Task set:
a. Based on the passage about two diaries, decide whether each statement agrees with it. Give yes or no for each, and quote the exact words that settle it. (i) Harriet Sanderson Stewart traveled with her father from 1906 to 1911. (ii) Rebecca Woodring's journal fills five volumes. (iii) Stewart used dried flora among her illustrations.
b. In the passage about two diaries, in what decade did Rebecca Woodring create her journal?
c. Write the next part of the passage about two diaries, starting after its last sentence.

[Opening Excerpted passage section]

There are many noteworthy diaries in the collection of the Rare
Book, Manuscript, and Special Collections Library's Sallie Bingham
Center for Women's History and Culture. Two show the diversity within
the genre quite clearly. The first is a five-volume set penned and
lavishly illustrated in the early twentieth century by Harriet Sanderson
Stewart, a British traveler. The second is a tiny, sixteen-page
journal created in the 1870s by American farmwife Rebecca Woodring.
Inside and out, these diaries echo the disparity between their authors'
lives.
From 1906 to 1911, Harriet Sanderson Stewart traveled the globe
with her father, the Reverend Francis Stewart. While abroad, she
recorded her impressions of the lands and peoples she encountered.
She also illustrated her writings with her own watercolors, as well
as with photographs, postcards, and even dried flora. Elegantly
conceived, her work is bound in separate volumes, titled "Westward
Wanderings," "Eastern Impressions," and "Scenes
from Southern Spain."

[Closing Excerpted passage section]
[Opening Extracted data section]

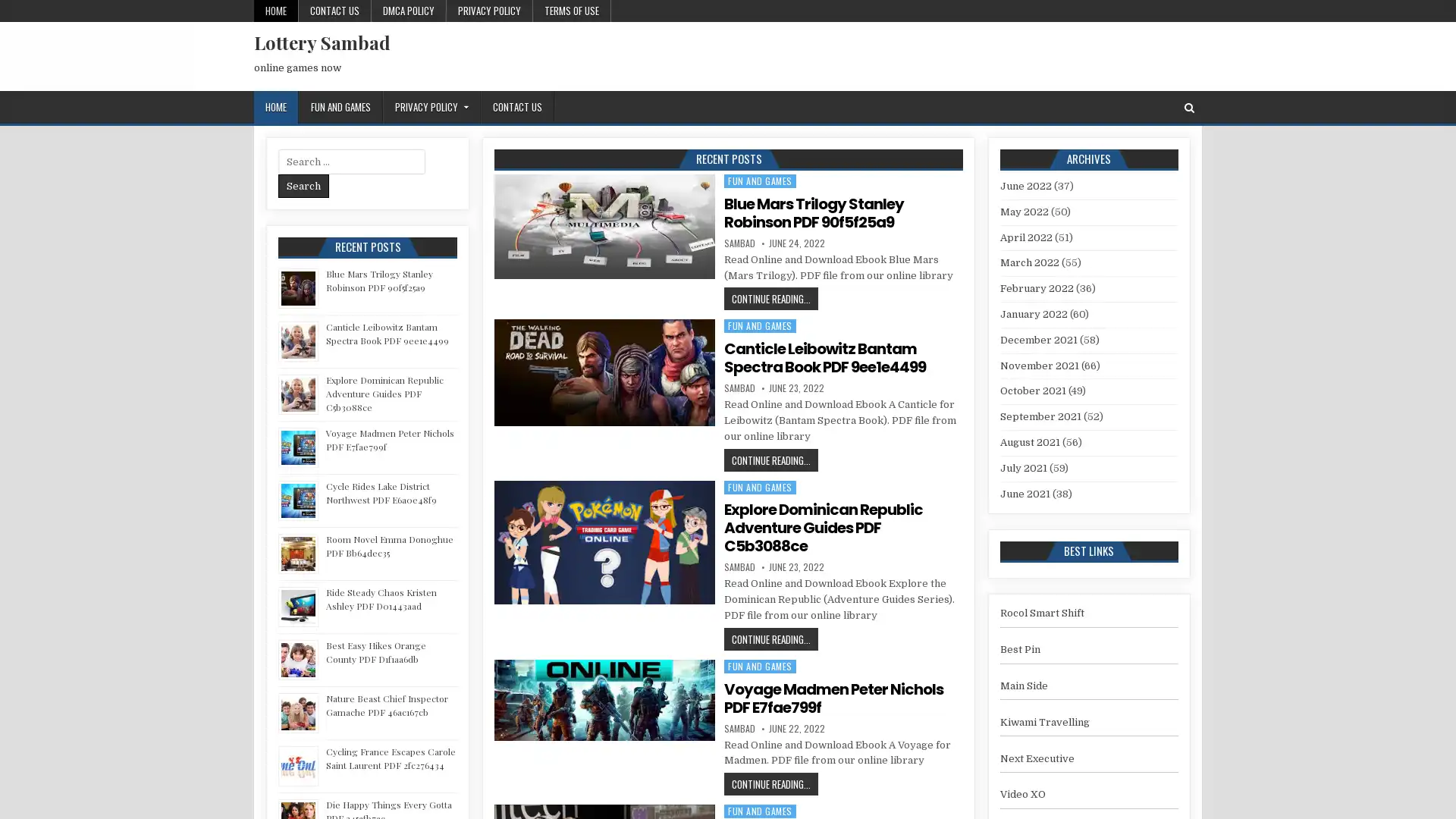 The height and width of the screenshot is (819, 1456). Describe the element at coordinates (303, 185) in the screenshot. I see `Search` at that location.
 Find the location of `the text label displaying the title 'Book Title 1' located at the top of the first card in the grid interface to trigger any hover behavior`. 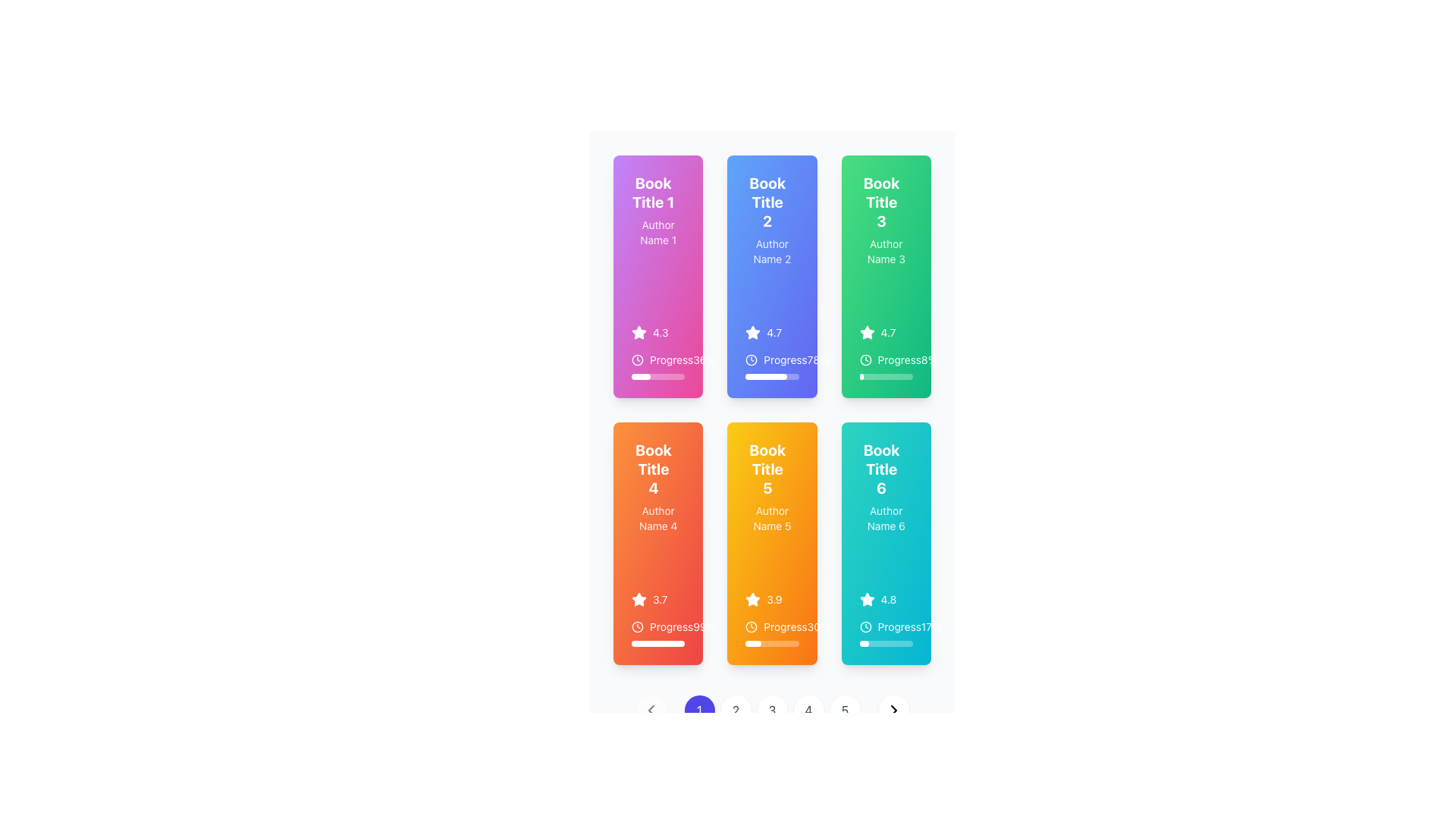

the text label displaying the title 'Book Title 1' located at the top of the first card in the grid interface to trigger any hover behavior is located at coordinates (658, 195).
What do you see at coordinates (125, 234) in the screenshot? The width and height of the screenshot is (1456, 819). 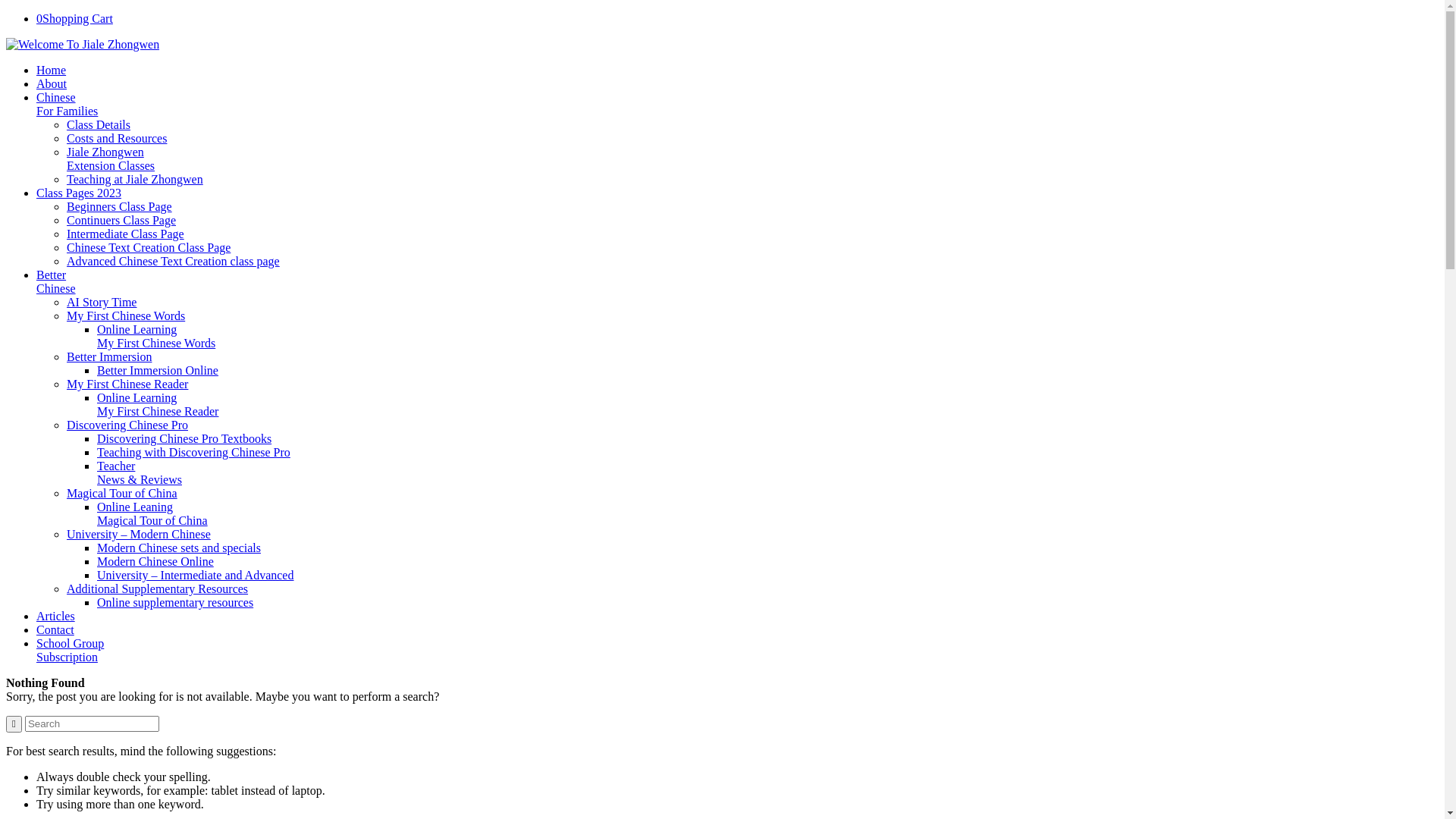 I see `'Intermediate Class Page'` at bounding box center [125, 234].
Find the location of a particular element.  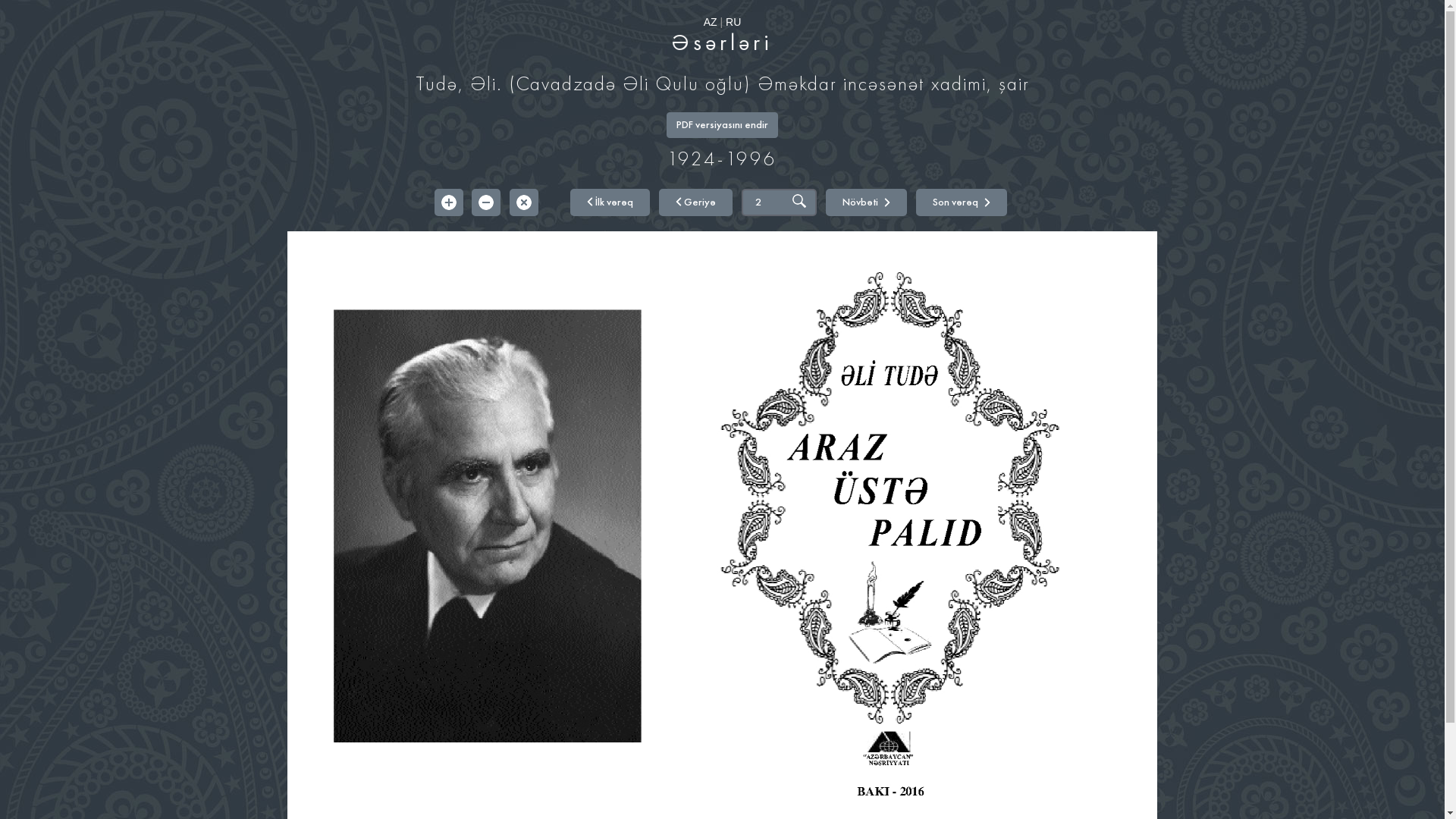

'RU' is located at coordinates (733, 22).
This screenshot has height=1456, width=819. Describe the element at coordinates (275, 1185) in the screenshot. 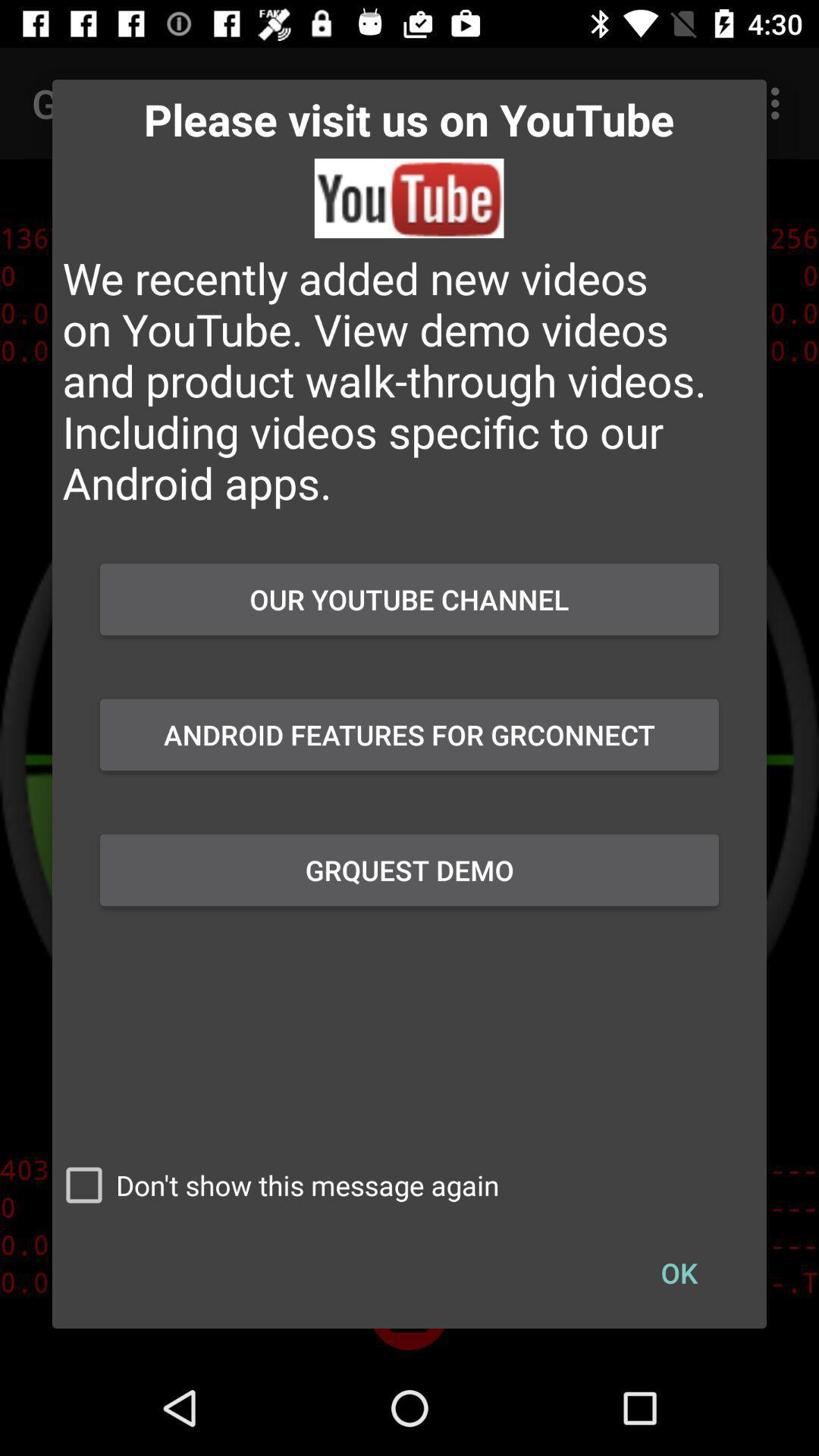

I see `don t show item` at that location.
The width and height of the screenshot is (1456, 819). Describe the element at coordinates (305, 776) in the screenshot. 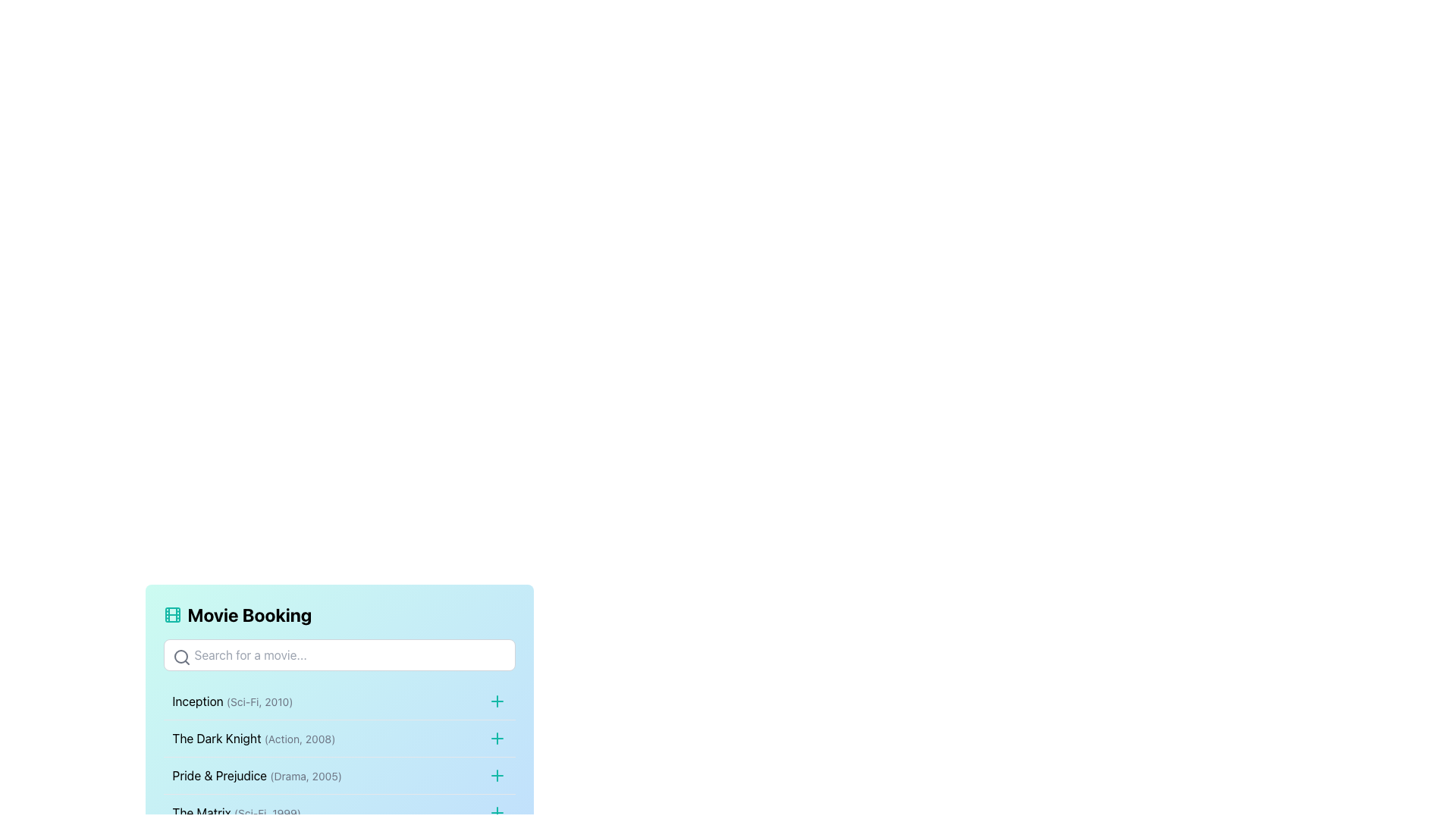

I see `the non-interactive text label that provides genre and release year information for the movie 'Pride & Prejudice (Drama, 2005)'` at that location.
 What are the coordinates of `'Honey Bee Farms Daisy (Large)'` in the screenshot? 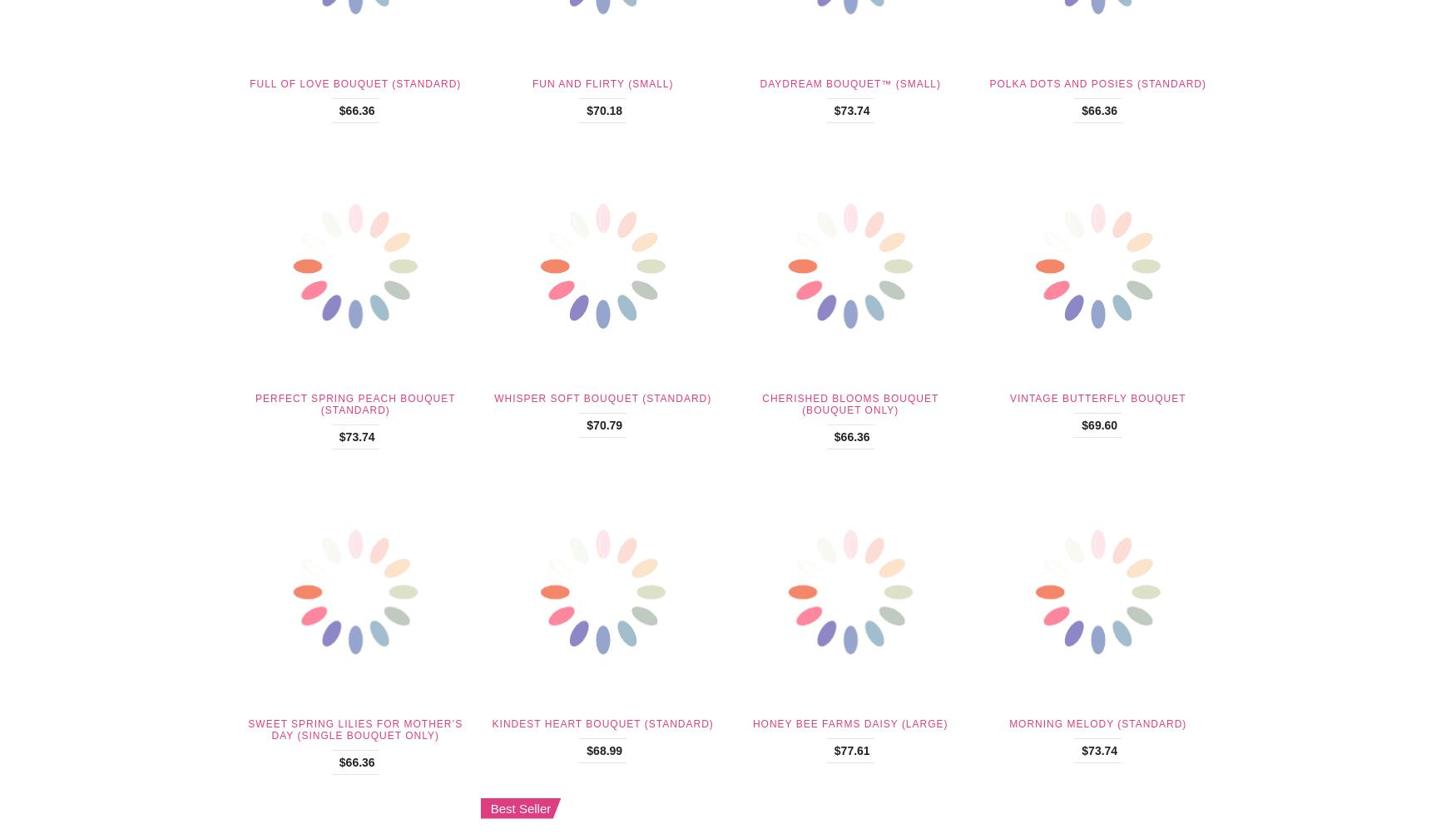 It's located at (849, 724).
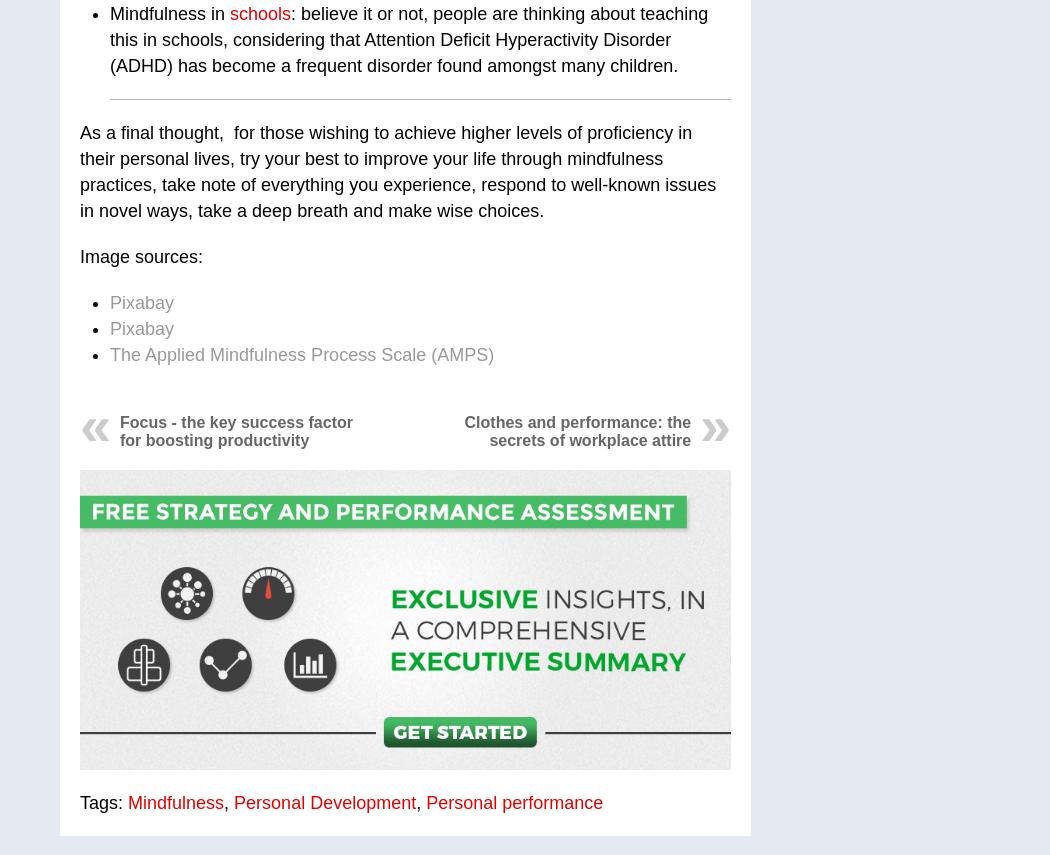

[Closing Extracted data section]

Exercise answers:
a.
(i) Yes: "From 1906 to 1911, Harriet Sanderson Stewart traveled the globe with her father, the Reverend Francis Stewart."
(ii) No: "a tiny, sixteen-page journal created in the 1870s by American farmwife Rebecca Woodring."
(iii) Yes: "as well as with photographs, postcards, and even dried flora."

b. The 1870s.

c.
Her writing reflects her privilege and education, as in this account
of an outing in Jamaica: "This afternoon we went (rather too
early in the day) to the famous Hope Gardens. The trees, shrubs,
plants, ferns, and flowers we saw there beggar description. If you
can imagine the contents of all the Kew hot-houses turned loose
on to their lawns, having first been greatly multiplied, enlarged,
and beautified, you will form just a very faint idea of what we
saw. The setting included a glorious chain of mountains, gold green
shaded with cobalt, rippling streams, bright sun and cool air, and
lawns as green and well-trimmed as any in England."
In sharp contrast, Woodring's diary records the mundane details
of her life as a miller's wife in Flint Rock (Catawba County), North
Carolina. Written in 1872 and 1873, the diary consists of eight
sheets of scrap paper folded in half with a makeshift cover cut
from a letter issued by the Post Office Department. A frayed piece
of string holds the papers together. The diary bears witness to
Woodring's unusual circumstances as a poor yet literate woman in
the war-ravished South, and it conveys her determination, and her
need, to inscribe her lived experience.
In her work-filled days, she regularly made time to write in her
diary. An entry from June 1872 reads, "3 Sun. we went to H.C.
in the afternoon. Mirah and Grany Mitchell were her[e] in the forenoon
hoed & thined my cotton last week & finished a pair of socks,
went to preaching to St. Peters on Sat, grany Hettrick was buried,
and J.M. Smith preached her funeral from Rev. 14,13."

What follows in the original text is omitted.